We posted yesterday on how the law should deal with consumer scams directed at older people in light of evidence that older people are more susceptible to deception. After the post, Ted Mermin, consumer-law expert and head of the Public Good Law Center, pointed out that some states' consumer protection statutes authorize greater penalties against a perpetrator of consumer deception if the victim is 65 or older (e.g., California, Delaware, and Arkansas). And, stepping beyond consumer law, section 3A1.1(b) of the 2010 federal sentencing guidelines authorize a sentence enhancement "if the defendant knew or should have known that a victim of the offense was a vulnerable victim . . .." The Sentencing Commission's "application notes" go on to say that "'vulnerable victim' means a person . . . who is unusually vulnerable due to age, physical or mental condition, or
who is otherwise particularly susceptible to the criminal conduct." (emphasis added) (Taken together, the guideline and application note are similar, though not identical, to section 3A1.1 of the 1987 Sentencing Guidelines.)

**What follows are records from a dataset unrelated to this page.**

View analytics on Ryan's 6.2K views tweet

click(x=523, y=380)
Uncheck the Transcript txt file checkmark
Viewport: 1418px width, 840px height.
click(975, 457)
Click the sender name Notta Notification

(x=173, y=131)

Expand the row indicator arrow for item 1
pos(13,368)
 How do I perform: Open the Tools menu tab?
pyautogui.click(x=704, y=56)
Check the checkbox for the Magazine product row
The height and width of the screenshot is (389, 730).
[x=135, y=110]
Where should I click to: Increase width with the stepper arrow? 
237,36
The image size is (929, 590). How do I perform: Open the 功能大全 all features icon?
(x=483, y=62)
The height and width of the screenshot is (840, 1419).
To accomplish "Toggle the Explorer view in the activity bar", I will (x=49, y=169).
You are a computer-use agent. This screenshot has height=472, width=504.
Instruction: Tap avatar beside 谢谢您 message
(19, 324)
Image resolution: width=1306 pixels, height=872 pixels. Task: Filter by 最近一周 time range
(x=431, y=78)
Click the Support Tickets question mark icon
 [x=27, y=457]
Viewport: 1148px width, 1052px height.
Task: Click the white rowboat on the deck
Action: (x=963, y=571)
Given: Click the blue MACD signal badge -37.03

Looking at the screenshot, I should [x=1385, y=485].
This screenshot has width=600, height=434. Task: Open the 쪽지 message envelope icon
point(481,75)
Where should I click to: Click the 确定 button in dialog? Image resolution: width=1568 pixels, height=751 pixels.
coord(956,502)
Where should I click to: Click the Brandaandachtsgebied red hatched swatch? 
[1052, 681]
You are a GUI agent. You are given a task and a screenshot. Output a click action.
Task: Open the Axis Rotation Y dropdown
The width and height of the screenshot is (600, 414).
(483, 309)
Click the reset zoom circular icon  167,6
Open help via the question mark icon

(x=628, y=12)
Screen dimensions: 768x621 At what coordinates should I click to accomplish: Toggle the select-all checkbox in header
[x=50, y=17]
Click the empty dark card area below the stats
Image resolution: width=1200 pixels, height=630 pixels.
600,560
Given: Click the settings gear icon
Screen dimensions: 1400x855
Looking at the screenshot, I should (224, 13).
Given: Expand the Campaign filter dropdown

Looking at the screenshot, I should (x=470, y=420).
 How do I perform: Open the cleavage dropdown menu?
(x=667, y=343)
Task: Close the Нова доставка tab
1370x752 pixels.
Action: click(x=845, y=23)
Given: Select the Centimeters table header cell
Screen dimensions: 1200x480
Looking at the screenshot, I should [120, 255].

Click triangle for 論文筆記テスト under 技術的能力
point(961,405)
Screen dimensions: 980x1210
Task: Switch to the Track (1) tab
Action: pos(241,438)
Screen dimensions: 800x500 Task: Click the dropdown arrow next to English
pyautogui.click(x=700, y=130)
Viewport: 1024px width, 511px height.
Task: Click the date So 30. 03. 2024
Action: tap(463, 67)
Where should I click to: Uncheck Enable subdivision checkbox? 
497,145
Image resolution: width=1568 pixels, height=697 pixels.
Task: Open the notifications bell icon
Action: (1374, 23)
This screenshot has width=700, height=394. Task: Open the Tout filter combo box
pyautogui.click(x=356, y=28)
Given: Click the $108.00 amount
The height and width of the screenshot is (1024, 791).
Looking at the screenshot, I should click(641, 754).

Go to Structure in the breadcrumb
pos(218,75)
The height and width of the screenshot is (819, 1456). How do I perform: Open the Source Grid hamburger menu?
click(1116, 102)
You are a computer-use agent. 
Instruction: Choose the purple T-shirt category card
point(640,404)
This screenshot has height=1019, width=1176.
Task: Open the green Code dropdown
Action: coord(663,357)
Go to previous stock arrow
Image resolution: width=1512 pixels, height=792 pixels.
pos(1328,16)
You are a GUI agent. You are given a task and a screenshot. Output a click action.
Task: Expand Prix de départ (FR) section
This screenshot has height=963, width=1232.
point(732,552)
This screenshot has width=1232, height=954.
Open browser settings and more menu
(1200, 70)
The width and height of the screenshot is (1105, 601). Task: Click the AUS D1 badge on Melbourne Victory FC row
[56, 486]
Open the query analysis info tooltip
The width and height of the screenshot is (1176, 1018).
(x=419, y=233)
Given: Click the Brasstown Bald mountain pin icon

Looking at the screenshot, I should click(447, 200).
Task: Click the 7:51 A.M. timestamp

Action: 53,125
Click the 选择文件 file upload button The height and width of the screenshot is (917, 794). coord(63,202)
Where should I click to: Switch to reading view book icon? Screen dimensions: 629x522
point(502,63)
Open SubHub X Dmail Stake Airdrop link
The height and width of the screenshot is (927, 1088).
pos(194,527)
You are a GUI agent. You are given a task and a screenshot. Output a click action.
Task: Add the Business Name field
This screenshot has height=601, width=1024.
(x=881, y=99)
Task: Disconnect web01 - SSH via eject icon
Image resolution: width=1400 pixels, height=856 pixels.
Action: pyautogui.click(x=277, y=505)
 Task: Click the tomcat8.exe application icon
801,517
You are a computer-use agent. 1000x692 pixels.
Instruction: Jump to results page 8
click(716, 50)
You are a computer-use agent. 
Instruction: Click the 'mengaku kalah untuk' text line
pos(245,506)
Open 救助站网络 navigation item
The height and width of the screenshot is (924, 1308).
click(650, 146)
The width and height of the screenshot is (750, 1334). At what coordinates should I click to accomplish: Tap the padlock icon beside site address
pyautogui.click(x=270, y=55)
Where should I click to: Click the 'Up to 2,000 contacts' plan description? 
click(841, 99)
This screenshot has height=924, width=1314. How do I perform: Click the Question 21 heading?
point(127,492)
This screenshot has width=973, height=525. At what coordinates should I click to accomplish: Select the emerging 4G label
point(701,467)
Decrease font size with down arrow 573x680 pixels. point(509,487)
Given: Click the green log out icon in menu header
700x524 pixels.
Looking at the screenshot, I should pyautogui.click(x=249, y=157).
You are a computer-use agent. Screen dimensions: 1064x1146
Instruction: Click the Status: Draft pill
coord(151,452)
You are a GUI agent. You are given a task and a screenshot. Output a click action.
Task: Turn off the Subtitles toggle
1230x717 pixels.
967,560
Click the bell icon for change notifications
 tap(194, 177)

All of these provisions authorize greater penalties for people who harm older people. That may satisfy the goal of retribution — in that we may prefer greater punishment for people who harm the vulnerable — and it may even deter some deceptive conduct aimed at older people. But greater punishment doesn't address the question raised by the study discussed in yesterday's post: whether the underlying rules against deception should be different for older people because they are particularly susceptible to deception.